[Rows from a dataset]
--- --- ---

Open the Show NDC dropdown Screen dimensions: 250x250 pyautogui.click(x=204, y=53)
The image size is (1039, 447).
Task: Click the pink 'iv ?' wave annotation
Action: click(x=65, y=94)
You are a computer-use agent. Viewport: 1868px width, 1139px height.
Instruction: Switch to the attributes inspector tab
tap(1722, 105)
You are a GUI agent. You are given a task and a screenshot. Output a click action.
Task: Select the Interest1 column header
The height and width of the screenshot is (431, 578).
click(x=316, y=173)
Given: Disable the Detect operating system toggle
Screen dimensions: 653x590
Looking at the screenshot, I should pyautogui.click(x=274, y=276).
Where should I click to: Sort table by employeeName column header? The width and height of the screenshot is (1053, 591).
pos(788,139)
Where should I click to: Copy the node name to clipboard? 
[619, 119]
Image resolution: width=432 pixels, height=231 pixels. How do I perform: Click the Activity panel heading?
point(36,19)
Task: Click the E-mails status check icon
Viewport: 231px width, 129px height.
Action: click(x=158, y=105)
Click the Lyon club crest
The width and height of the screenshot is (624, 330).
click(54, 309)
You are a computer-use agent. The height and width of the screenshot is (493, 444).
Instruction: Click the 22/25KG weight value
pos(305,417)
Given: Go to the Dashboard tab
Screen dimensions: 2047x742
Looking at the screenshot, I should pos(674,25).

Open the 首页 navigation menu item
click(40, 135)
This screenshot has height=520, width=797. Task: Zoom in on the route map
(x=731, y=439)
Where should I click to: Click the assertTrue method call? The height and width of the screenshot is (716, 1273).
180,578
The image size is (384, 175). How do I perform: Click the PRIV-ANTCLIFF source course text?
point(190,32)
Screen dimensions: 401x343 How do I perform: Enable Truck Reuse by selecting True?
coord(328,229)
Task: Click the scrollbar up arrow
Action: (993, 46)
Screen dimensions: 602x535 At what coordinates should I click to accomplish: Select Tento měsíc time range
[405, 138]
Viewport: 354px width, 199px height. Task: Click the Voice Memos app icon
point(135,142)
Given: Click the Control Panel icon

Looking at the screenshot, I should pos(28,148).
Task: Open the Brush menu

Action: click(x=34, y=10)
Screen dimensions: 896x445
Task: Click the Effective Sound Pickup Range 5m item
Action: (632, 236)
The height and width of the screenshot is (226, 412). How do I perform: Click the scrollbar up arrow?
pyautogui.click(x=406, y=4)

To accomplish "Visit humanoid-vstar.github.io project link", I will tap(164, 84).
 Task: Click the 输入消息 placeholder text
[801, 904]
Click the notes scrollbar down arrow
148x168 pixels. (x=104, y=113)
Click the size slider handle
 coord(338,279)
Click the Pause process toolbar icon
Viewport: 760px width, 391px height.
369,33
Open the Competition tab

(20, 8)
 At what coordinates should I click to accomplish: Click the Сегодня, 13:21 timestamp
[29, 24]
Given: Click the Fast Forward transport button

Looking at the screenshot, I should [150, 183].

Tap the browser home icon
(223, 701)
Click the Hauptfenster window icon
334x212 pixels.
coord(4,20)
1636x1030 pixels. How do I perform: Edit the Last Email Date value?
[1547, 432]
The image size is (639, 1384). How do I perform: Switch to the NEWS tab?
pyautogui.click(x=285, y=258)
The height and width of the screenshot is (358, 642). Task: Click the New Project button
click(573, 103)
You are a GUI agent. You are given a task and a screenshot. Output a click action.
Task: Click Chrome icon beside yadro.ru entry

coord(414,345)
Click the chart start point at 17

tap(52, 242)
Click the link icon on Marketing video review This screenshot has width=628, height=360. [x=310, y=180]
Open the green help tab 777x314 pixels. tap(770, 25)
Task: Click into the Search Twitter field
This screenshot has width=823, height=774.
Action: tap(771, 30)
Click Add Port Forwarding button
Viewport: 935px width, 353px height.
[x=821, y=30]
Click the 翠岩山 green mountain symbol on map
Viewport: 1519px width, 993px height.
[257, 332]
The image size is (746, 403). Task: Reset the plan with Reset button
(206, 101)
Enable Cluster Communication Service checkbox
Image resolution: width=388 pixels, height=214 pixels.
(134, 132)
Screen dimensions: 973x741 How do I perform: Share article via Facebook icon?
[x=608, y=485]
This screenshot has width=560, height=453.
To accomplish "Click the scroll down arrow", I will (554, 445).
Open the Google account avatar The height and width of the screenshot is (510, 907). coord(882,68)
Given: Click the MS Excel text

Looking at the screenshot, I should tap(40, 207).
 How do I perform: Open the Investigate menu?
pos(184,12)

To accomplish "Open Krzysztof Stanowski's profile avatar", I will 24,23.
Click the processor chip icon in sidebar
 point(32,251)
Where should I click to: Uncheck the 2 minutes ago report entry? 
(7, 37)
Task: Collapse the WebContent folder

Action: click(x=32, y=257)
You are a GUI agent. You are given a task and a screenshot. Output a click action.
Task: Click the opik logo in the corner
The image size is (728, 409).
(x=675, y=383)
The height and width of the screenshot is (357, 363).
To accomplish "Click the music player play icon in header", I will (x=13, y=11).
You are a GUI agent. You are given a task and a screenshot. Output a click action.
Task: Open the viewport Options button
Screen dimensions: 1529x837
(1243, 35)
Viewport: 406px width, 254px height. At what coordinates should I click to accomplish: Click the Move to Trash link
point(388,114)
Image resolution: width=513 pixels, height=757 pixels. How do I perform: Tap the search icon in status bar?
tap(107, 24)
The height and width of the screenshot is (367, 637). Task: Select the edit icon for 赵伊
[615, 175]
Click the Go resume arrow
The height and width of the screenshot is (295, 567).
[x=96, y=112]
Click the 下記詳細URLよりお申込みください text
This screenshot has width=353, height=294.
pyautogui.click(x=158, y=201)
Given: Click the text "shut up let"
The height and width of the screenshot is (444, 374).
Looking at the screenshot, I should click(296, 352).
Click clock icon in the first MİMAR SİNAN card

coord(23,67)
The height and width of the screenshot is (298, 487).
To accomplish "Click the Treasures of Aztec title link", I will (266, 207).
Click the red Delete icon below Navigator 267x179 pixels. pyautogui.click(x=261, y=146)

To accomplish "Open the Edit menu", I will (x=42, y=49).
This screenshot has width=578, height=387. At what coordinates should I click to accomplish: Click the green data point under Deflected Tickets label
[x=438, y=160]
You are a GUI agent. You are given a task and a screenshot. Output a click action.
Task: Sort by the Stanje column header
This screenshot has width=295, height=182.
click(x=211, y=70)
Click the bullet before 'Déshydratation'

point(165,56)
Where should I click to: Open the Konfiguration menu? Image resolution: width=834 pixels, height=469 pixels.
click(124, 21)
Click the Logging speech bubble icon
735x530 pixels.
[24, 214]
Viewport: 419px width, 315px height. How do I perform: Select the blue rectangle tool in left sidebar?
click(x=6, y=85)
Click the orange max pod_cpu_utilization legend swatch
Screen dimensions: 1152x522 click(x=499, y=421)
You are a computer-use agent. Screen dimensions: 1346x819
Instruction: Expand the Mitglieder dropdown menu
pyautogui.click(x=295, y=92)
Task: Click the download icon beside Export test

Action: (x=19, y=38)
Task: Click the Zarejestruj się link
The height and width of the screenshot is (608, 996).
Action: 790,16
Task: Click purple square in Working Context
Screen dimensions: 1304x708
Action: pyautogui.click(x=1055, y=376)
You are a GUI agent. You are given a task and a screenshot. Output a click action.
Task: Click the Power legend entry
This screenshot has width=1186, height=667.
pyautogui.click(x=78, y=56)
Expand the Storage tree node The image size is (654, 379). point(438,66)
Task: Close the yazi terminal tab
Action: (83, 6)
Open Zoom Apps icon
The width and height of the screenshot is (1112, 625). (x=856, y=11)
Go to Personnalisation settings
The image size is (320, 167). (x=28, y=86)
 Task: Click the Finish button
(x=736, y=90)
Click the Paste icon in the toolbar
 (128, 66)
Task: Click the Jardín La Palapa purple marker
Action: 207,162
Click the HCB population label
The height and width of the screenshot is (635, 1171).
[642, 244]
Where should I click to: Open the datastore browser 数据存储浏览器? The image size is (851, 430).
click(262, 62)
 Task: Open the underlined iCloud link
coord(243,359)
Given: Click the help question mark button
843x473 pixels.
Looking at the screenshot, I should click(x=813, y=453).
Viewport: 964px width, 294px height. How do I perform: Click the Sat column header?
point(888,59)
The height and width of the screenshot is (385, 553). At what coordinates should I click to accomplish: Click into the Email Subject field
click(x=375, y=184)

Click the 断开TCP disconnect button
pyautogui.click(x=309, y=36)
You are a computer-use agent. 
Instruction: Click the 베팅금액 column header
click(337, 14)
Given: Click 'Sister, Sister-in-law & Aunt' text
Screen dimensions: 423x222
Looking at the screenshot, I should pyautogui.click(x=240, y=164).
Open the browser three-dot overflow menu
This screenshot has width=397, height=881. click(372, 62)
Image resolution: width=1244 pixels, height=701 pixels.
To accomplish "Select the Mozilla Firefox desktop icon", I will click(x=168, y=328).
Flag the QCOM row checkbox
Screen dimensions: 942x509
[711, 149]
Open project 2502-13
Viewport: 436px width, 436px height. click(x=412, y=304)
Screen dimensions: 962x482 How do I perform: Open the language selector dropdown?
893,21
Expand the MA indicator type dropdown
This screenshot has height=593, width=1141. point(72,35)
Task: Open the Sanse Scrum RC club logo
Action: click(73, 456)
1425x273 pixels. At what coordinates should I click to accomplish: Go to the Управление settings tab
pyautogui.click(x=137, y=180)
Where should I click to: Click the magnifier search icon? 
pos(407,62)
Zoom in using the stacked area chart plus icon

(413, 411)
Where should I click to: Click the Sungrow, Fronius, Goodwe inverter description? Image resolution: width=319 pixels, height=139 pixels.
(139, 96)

--- --- ---

Print the lines of the records exactly as they appear, from the line containing "Enable Cluster Communication Service checkbox" down through the line containing "Action: click(x=32, y=257)", with both of those lines included.

Enable Cluster Communication Service checkbox
Image resolution: width=388 pixels, height=214 pixels.
(134, 132)
Screen dimensions: 973x741 How do I perform: Share article via Facebook icon?
[x=608, y=485]
This screenshot has width=560, height=453.
To accomplish "Click the scroll down arrow", I will (554, 445).
Open the Google account avatar The height and width of the screenshot is (510, 907). coord(882,68)
Given: Click the MS Excel text

Looking at the screenshot, I should tap(40, 207).
 How do I perform: Open the Investigate menu?
pos(184,12)

To accomplish "Open Krzysztof Stanowski's profile avatar", I will 24,23.
Click the processor chip icon in sidebar
 point(32,251)
Where should I click to: Uncheck the 2 minutes ago report entry? 
(7, 37)
Task: Collapse the WebContent folder

Action: click(x=32, y=257)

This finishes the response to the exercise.